*GOAL OF THE EXERCISE*: Put the lines of these entries, beginning at the line that contains "Task: Open the Projects nav item" and stopping after the line that contains "Remove the Plan-Ist-Vergleich", into a Markdown table with the columns Row and Text, skipping blank lines and leaving out the pictures.

*RECORDS FOR THIS EXERCISE*:
========================

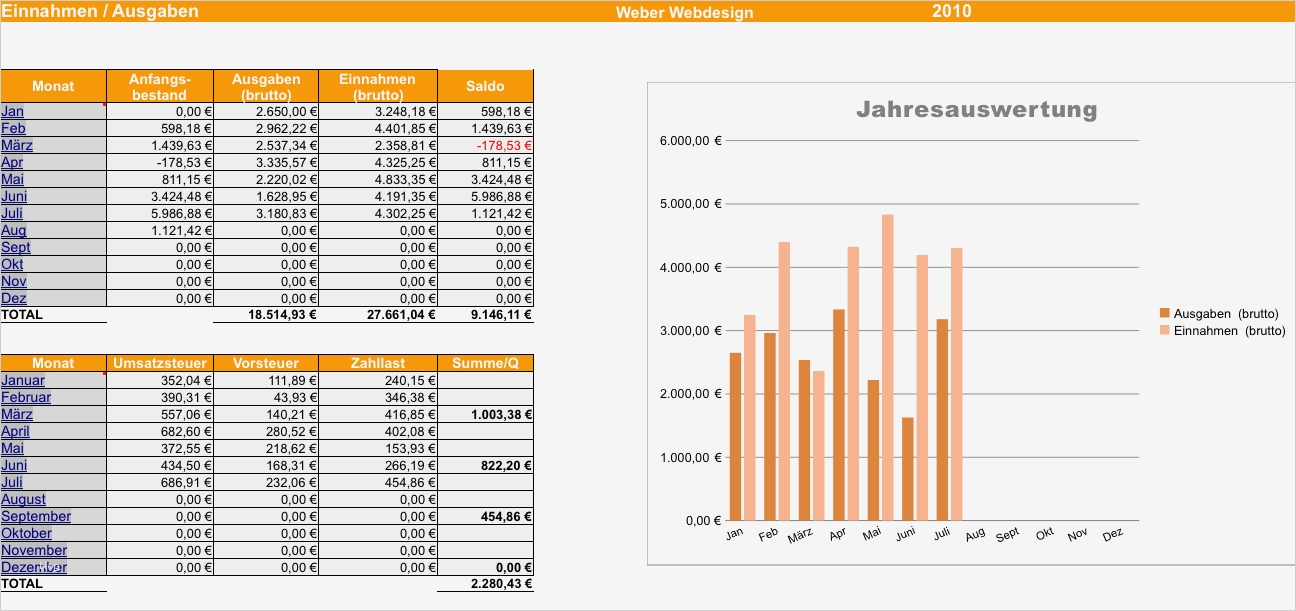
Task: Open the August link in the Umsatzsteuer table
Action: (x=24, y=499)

========================

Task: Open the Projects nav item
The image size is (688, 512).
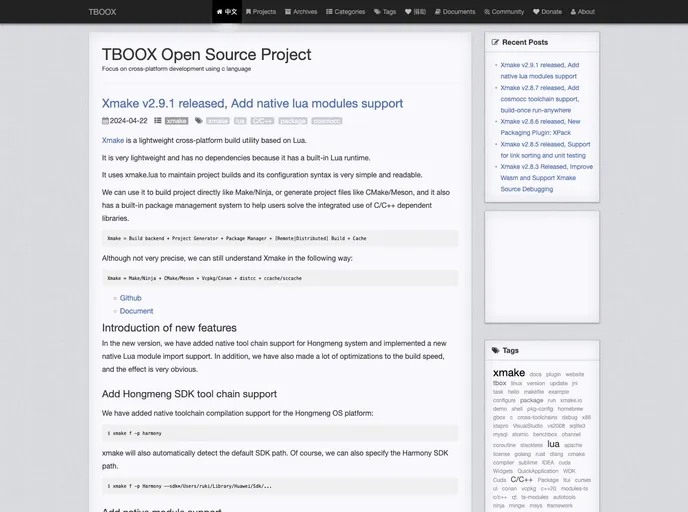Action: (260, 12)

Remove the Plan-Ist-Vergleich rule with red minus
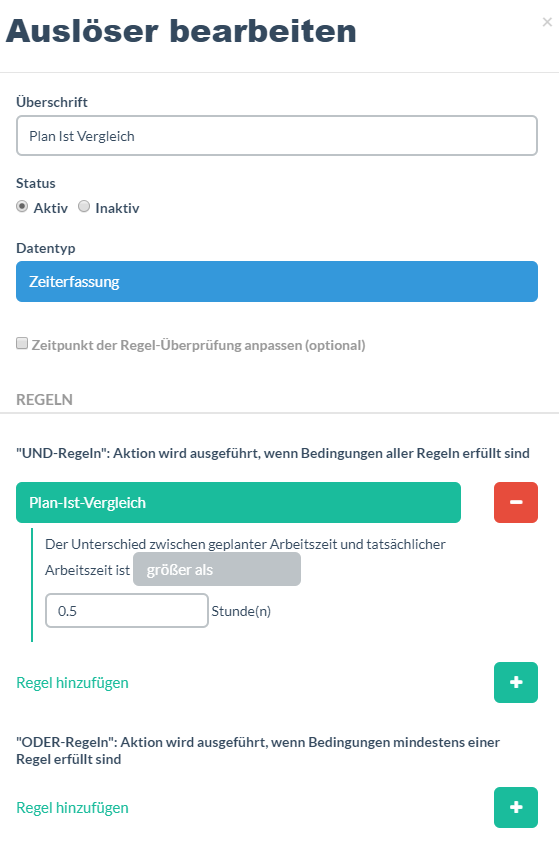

========================

*FULL SOLUTION*:
| Row | Text |
|---|---|
| 1 | Task: Open the Projects nav item |
| 2 | The image size is (688, 512). |
| 3 | Action: (260, 12) |
| 4 | Remove the Plan-Ist-Vergleich rule with red minus |